* List of tasks
1. Answer these questions from the page on image pull secrets, each on its own line:
(a) What name does the example command give the secret it creates?
(b) Which option specifies the imagePullSecrets when the job is submitted?
(c) How many GPUs does the example tensorflow job request?
2. Please decide whether each statement agrees with the page on image pull secrets. Answer yes or no, and quote the words that settle it.
(a) An email address must be supplied when creating the secret.
(b) The user may choose the name of the secret.
(c) The example tensorflow job uses git as its sync mode.
3. List every placeholder in the general kubectl command for creating a secret, as explained in the note on the page on image pull secrets.

— Begin Text to read —

Training job with image pull secret
You can use a private registry and set image pull secrets for training jobs(include tensorboard images). Assume the following images are in your private registry.
# pytorch
registry.cn-beijing.aliyuncs.com/ai-samples/pytorch-with-tensorboard-secret:1.5.1-cuda10.1-cudnn7-runtime
# tf
registry.cn-beijing.aliyuncs.com/ai-samples/tensorflow:1.5.0-devel-gpu
# mpi
registry.cn-beijing.aliyuncs.com/ai-samples/horovod:0.13.11-tf1.10.0-torch0.4.0-py3.5
# tensorboard (--tensorboard-image)
registry.cn-beijing.aliyuncs.com/ai-samples/tensorflow:1.12.0-devel
Create Image Pull Secrets
Create a Secret with kubectl, it's a imagePullSecrets in following case.
$ kubectl create secret docker-registry <REG_SECRET> --docker-server=<REGISTRY> --docker-username=<USERNAME> --docker-password=<PASSWORD> --docker-email=<EMAIL>
Note
- REG_SECRET: is the name of the secret key, which can be defined by yourself.
- REGISTRY: is your private registry address.
- USERNAME: is username of your private registry.
- PASSWORD: is password of your private registry.
- EMAIL: is your email address, Optional.
For Example, use the following command to create a image pull secret:
$ kubectl create secret docker-registry \
lumo-secret \
--docker-server=registry.cn-huhehaote.aliyuncs.com \
--docker-username=******@test.aliyunid.com \
--docker-password=******
secret/lumo-secret created
You can check that the secret was created.
$ kubectl get secrets | grep lumo-secret
lumo-secret kubernetes.io/dockerconfigjson 1 52s
Submit a tfjob with imagePullSecrets
Submit the job by using --image-pull-secrets
to specify the imagePullSecrets.
1. Submit a tensorflow job, the following command is an example.
$ arena submit tf \
--name=tf-git-with-secret \
--working-dir=/root \
--gpus=1 \
--image=registry.cn-beijing.aliyuncs.com/ai-samples/tensorflow:1.5.0-devel-gpu \
--sync-mode=git \
--sync-source=https://code.aliyun.com/xiaozhou/tensorflow-sample-code.git \
--data=training-data:/mnist_data \
--tensorboard \
--tensorboard-image=registry.cn-beijing.aliyuncs.com/ai-samples/tensorflow:1.12.0-devel \
--logdir=/mnist_data/tf_data/logs \
--image-pull-secrets=lumo-secret \
"python code/tensorflow-sample-code/tfjob/docker/mnist/main.py --log_dir /mnist_data/tf_data/logs --data_dir /mnist_data/tf_data/"

— End Text to read —
— Begin Data supplied —

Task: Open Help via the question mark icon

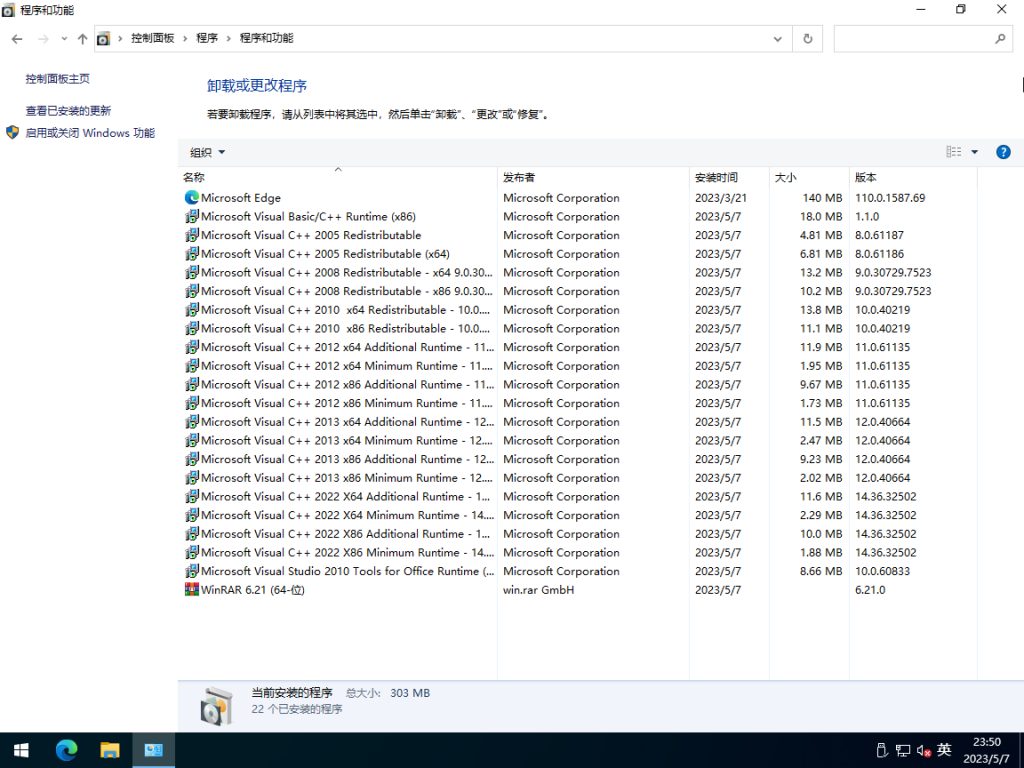Action: click(1003, 152)
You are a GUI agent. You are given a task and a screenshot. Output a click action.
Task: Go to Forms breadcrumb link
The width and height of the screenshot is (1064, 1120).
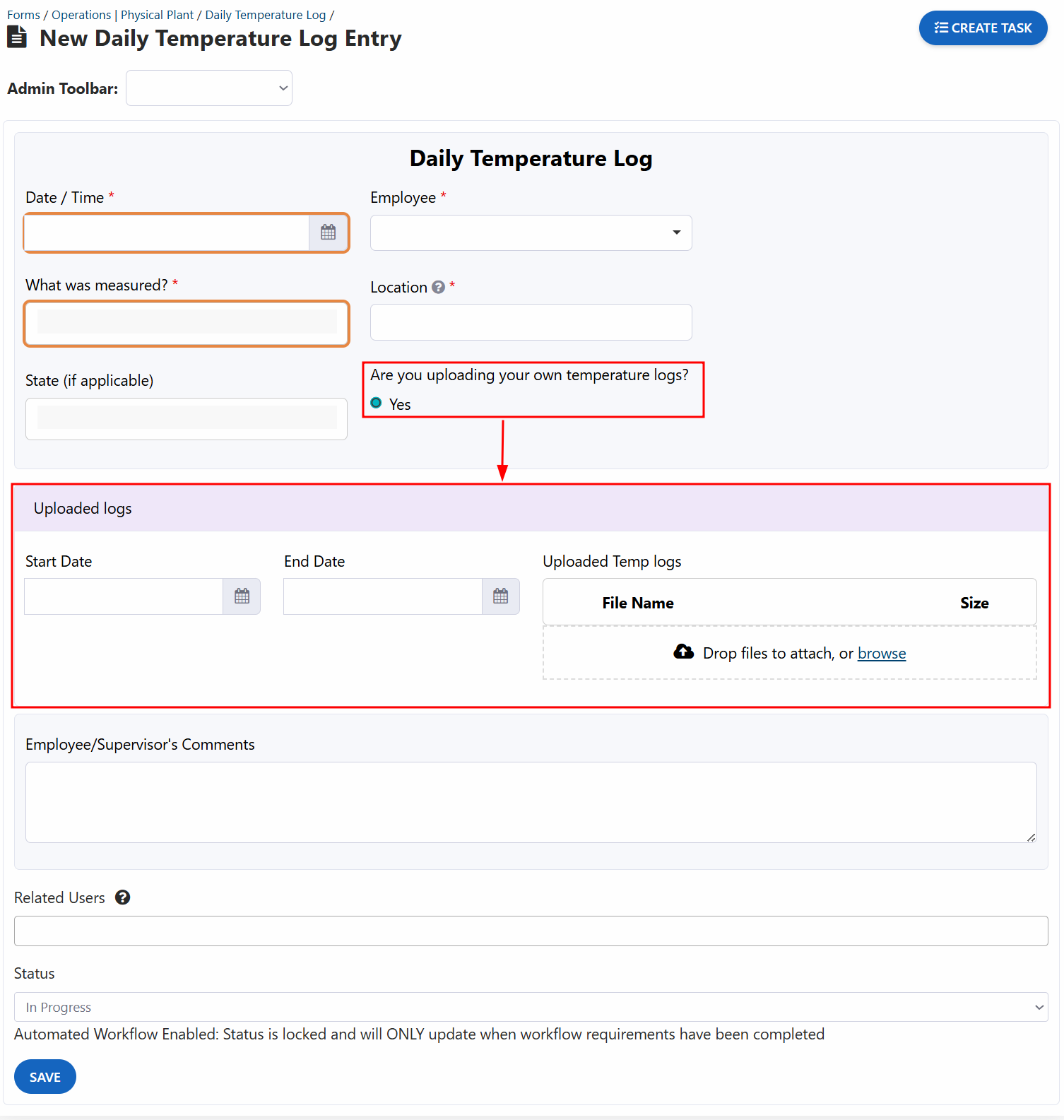pyautogui.click(x=23, y=15)
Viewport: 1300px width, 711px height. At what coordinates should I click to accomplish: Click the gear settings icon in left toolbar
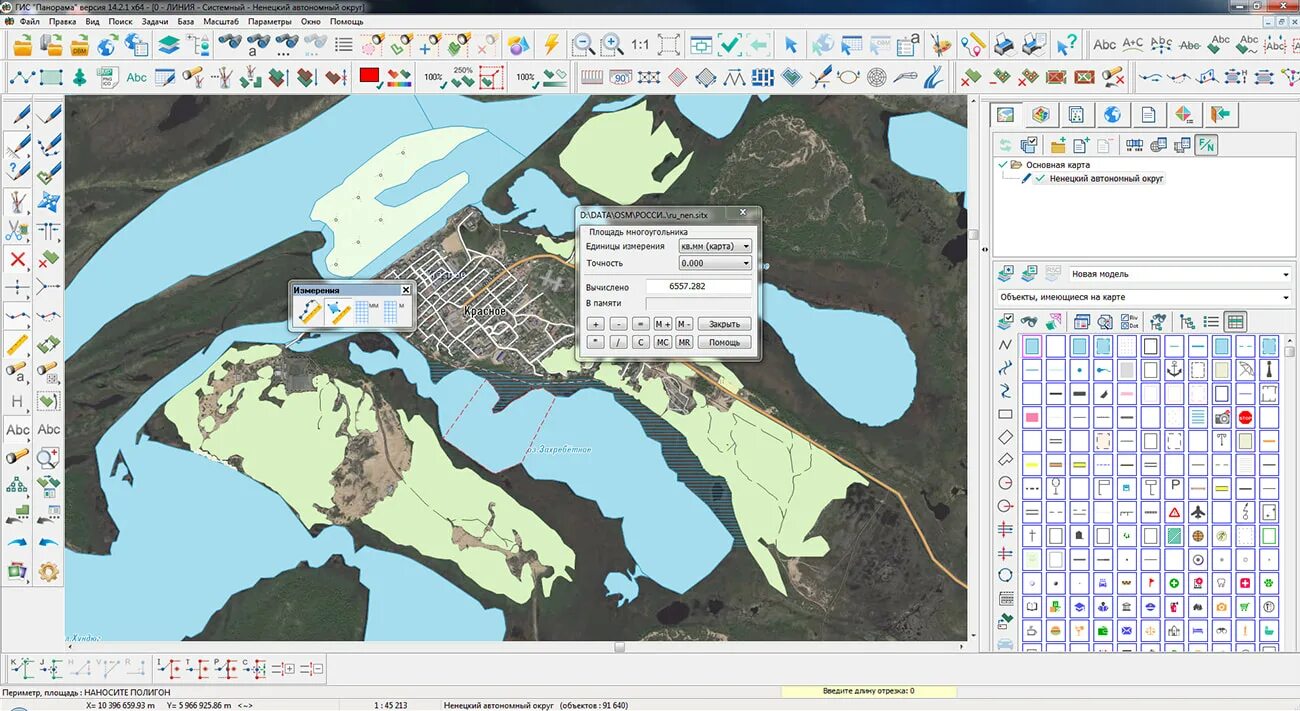pyautogui.click(x=48, y=572)
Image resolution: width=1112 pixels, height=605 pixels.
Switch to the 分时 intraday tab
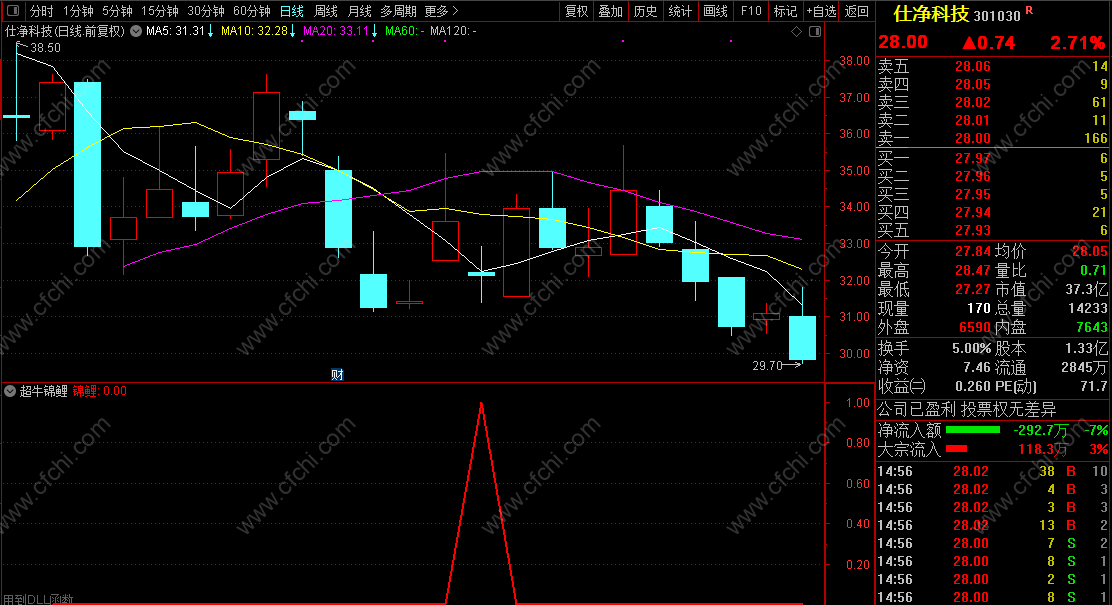[x=42, y=11]
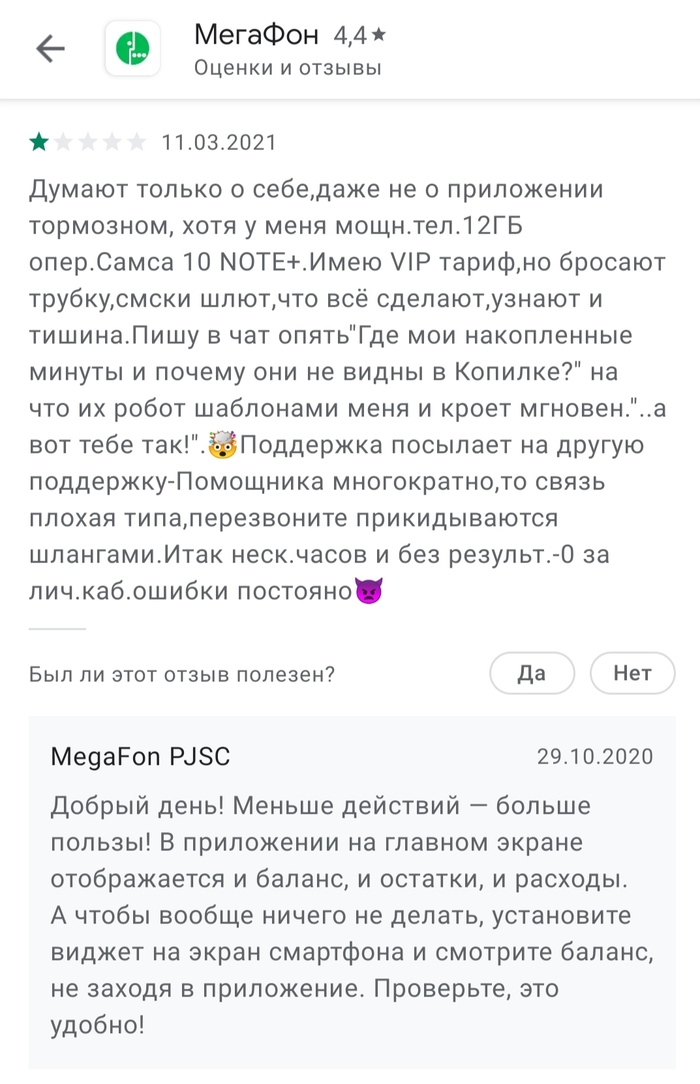
Task: Click the green first star of the review
Action: tap(39, 142)
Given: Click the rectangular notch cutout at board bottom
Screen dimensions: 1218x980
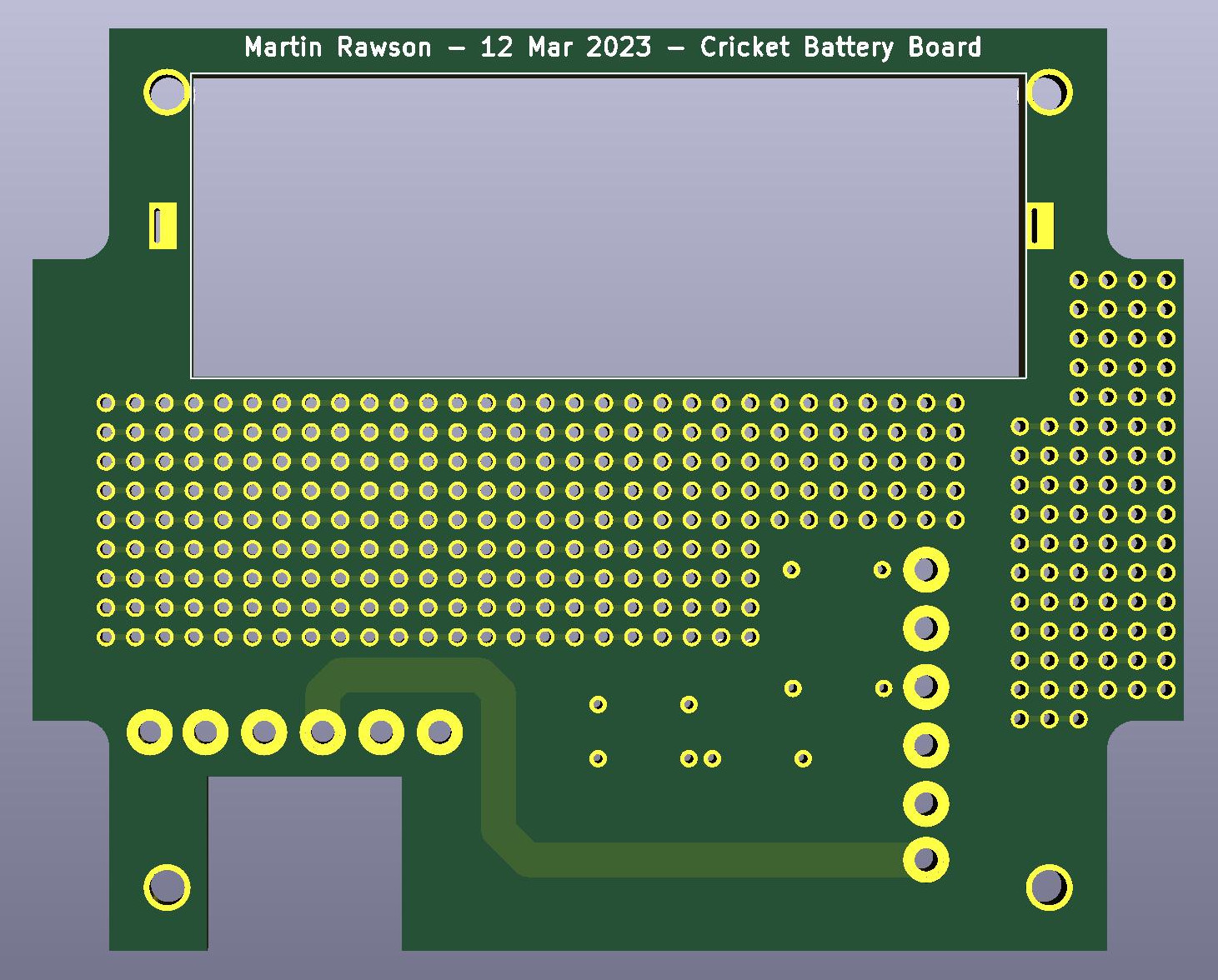Looking at the screenshot, I should tap(304, 862).
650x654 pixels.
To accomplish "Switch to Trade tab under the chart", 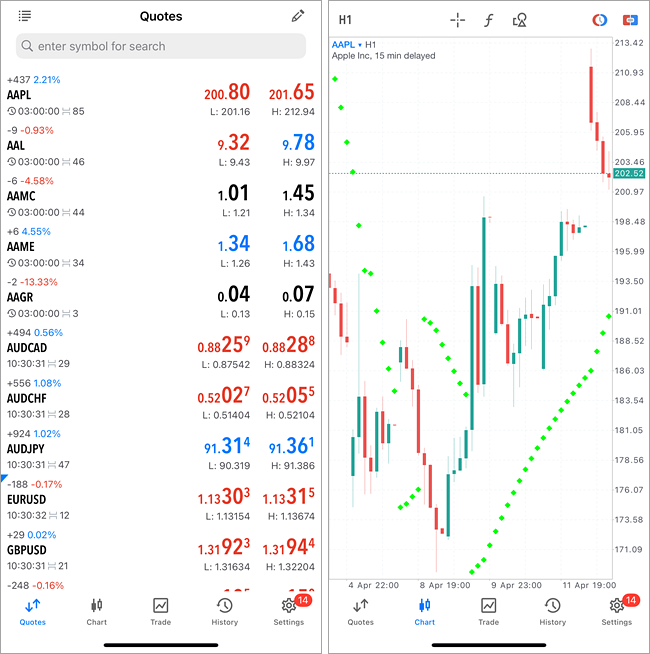I will point(488,610).
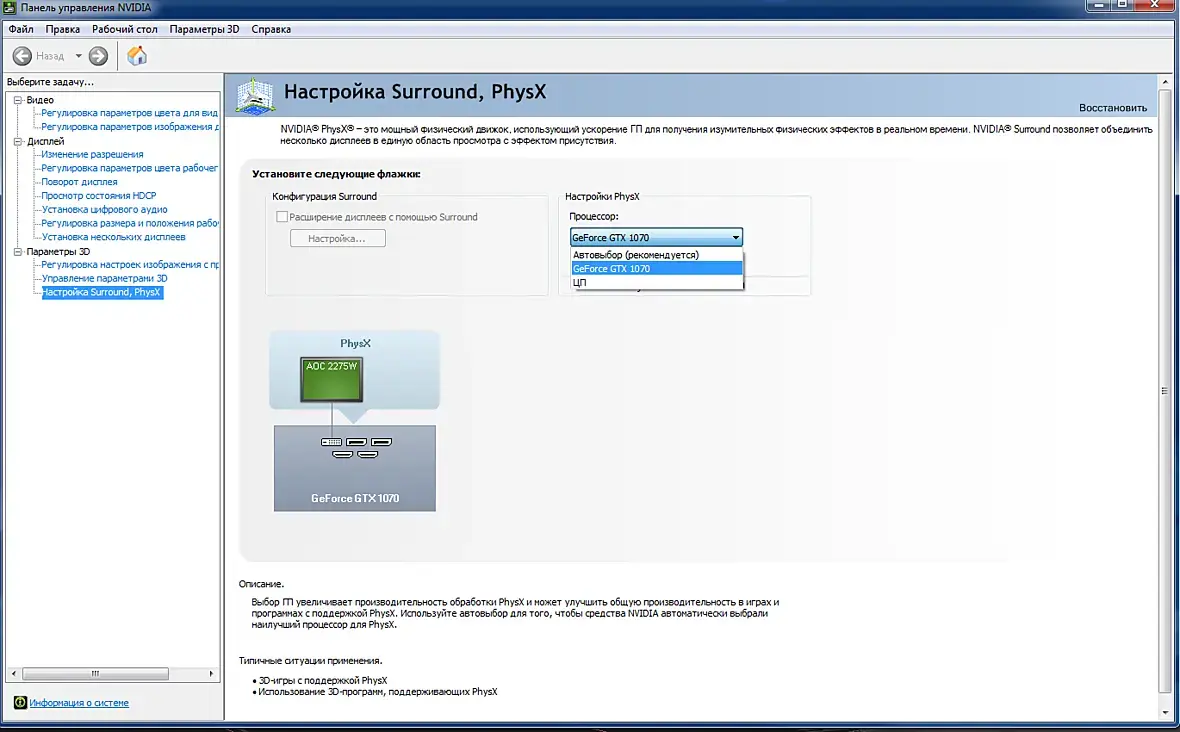
Task: Open the Back history dropdown arrow
Action: click(x=78, y=56)
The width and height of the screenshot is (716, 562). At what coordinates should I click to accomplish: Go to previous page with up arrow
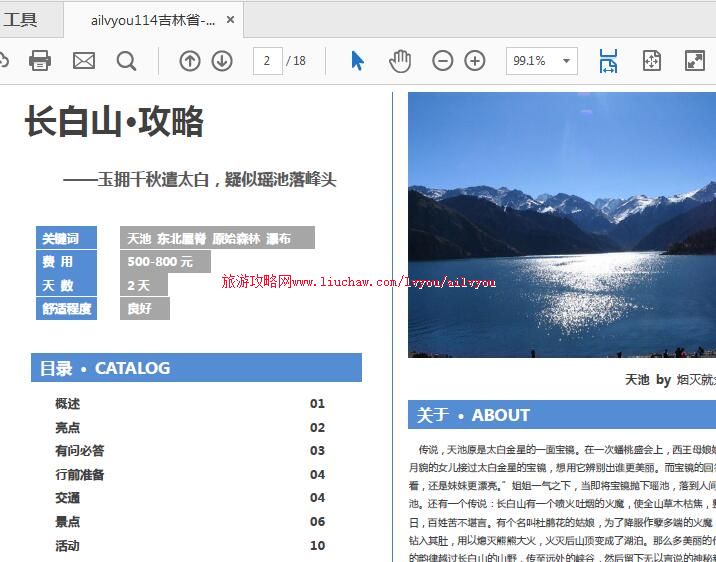click(x=190, y=61)
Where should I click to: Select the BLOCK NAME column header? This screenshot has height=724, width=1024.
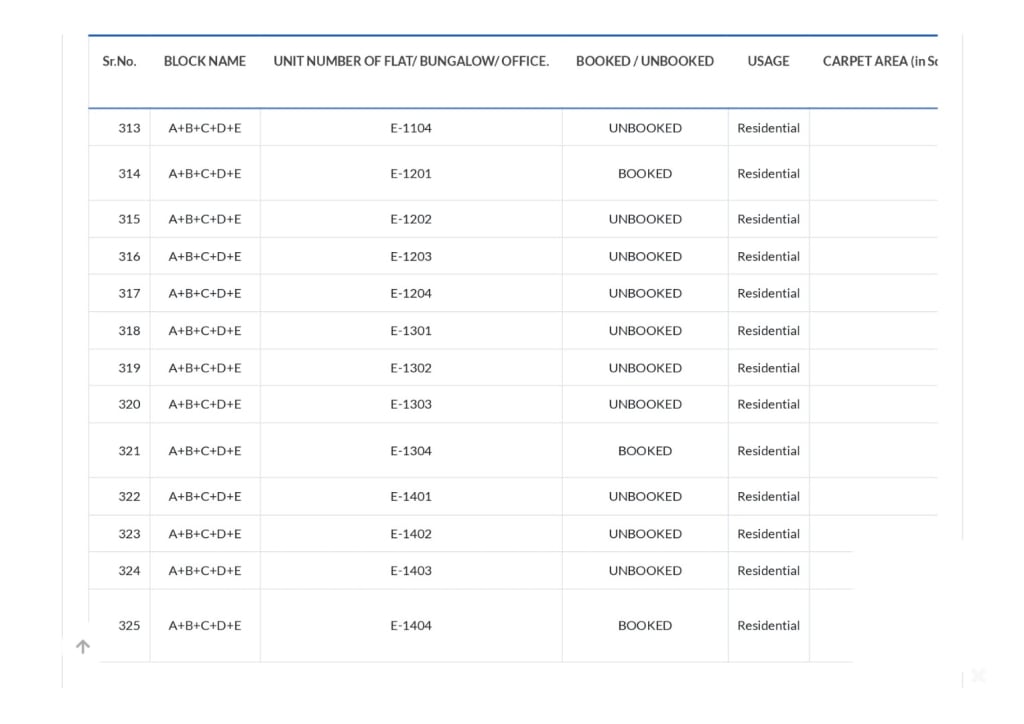(x=204, y=61)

— End Data supplied —

* Solution list
1.
(a) lumo-secret
(b) --image-pull-secrets
(c) 1

2.
(a) No: "EMAIL: is your email address, Optional."
(b) Yes: "REG_SECRET: is the name of the secret key, which can be defined by yourself."
(c) Yes: "--sync-mode=git"

3.
REG_SECRET
REGISTRY
USERNAME
PASSWORD
EMAIL